The original standard is defined in: Pence+2010: http://adsabs.harvard.edu/abs/2010A&A...524A..42P
http://www.aanda.org/articles/aa/full_html/2010/16/aa15362-10/aa15362-10.html#S196
8.1. Basic concepts
Rather than store world coordinates separately for each datum, the regular lattice structure of a FITS image offers the possibility of defining rules for computing world coordinates at each point. As stated in Sect. 3.3.2 and depicted in Fig. 1, image array data are addressed via integral array indices that range in value from 1 to NAXISj on axis j. Recognizing that image data values may have an extent, for example an angular separation, spectral channel width or time span, and thus that it may make sense to interpolate between them, these integral array indices may be generalized to floating-point pixel coordinates. Integral pixel coordinate values coincide with the corresponding array indices, while fractional pixel coordinate values lie between array indices and thus imply interpolation. Pixel coordinate values are defined at all points within the image lattice and outside it (except along conventional axes, see Sect. 8.5). They form the basis of the world coordinate formalism in FITS depicted schematically in Fig. 2.
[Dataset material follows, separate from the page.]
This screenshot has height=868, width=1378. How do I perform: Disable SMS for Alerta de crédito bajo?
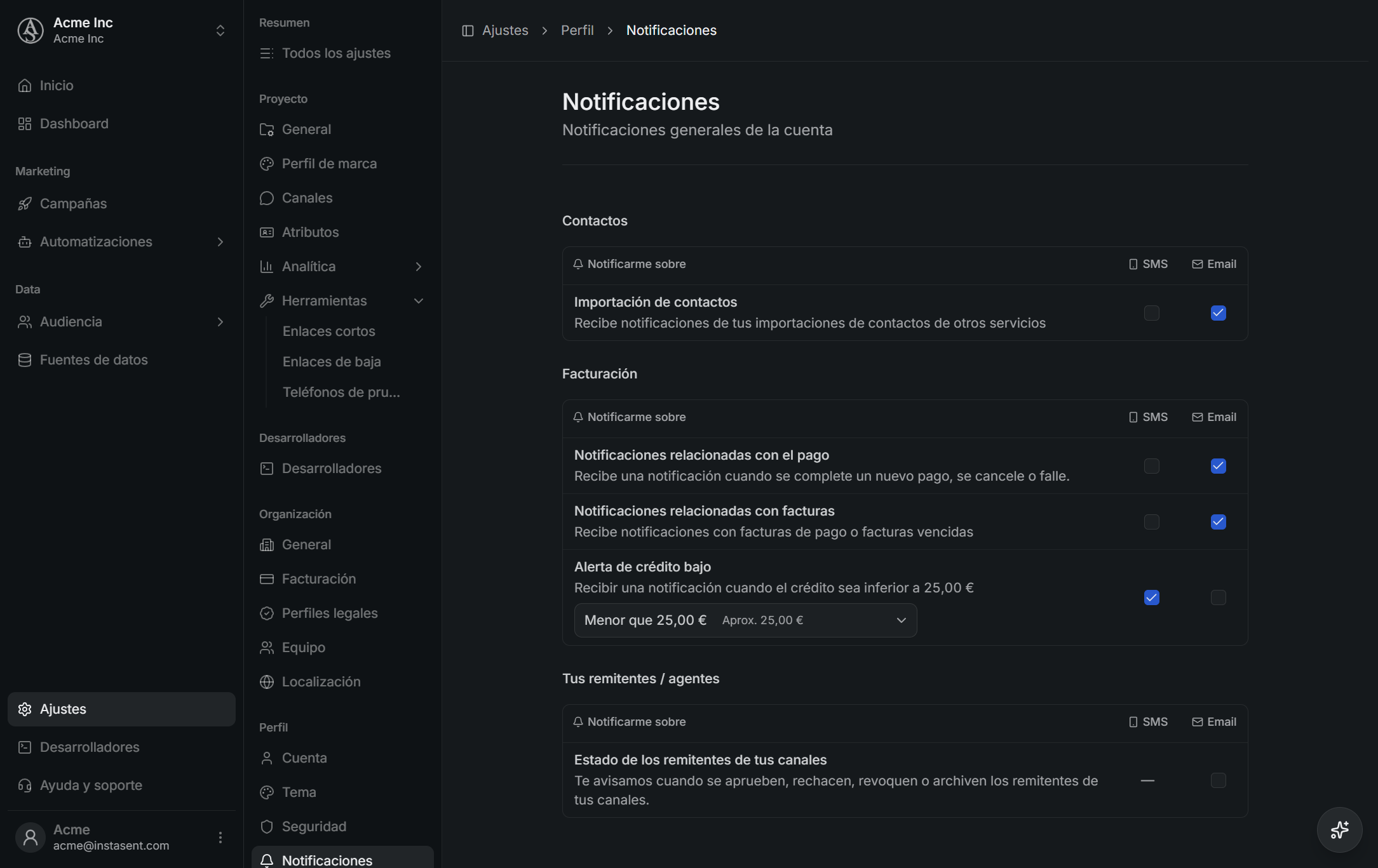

Here is another example psf which has PSF_SAMPLE = 1.0 from:
http://www.cadc-ccda.hia-iha.nrc-cnrc.gc.ca/en/megapipe/cfhtls/psf.html
http://www.cadc-ccda.hia-iha.nrc-cnrc.gc.ca/data/pub/CFHTSG/psfex.W1-1-1.G.psf
poldeg: 3
psf_fwhm: 3.66452312
psf_samp: 1.0
len(psf_mask.flat): 9610
psf_mask.shape: (1, 10, 31, 31)
psf_mask.type: 9610
pex.get_center: [ 14. 14.]
psf_image.shape: (31, 31)
Location of maximum value: (14, 14) [0-index from numpy]
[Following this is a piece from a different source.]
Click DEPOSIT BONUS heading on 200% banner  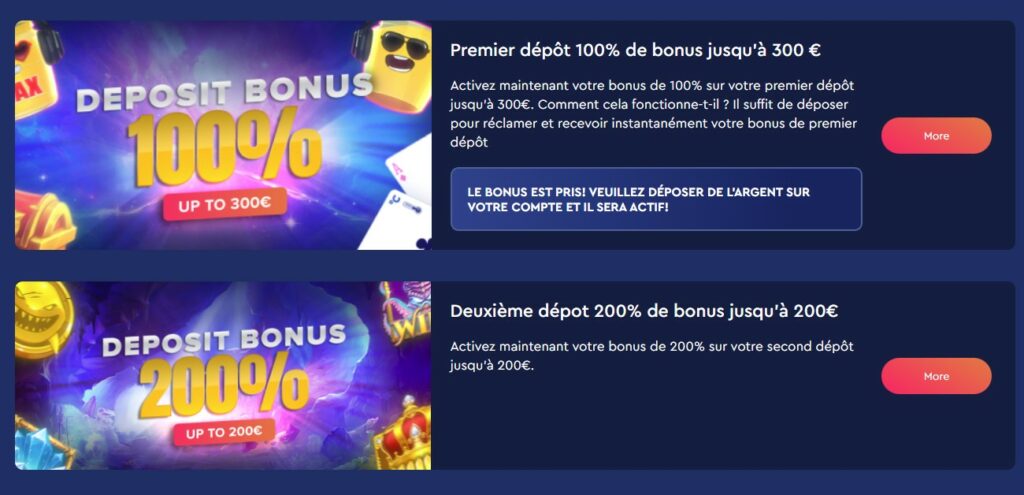pos(224,340)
the code I just included from eli now puts the image at the center, on average
I have downloaded version 0.3 and psf is for cutout is not centrally located compared with version I downloaded in mid 2014; see 'old' image and new 'image'
This is what I used to get: The image is 25x25 pixels and central pixel is at 12, 12 counting from 0,0 Filename: /data/desardata/Y1A1/DES0449-4706/DES0449-4706_g_psfcat.psf poldeg: 2 psf_samp: 1.11690831 len(psf_mask.flat): 3750 psf_mask.shape: (1, 6, 25, 25) psf_mask.type: 3750 psf_image.shape: (25, 25) Location of maximum value: (12, 12)
Old version of psfex pre version
This is psfex.version: 0.3.0
poldeg: 2 psf_samp: 1.11690831 len(psf_mask.flat): 3750 psf_mask.shape: (1, 6, 25, 25) psf_mask.type: 3750 psf_image.shape: (29, 29) Location of maximum value: (13, 13) Saving: psfex_test.png
Also, the output is larger; increasing from 25x25 to 29x29: I assume this related to PSF_SAMP which 1.11690831 in this case; 25x 1.11690831 = 27.92; I assume it is 29 so that the psf can be centred on a pixel sine 28 would put into in the psf centre on a pixel boundary.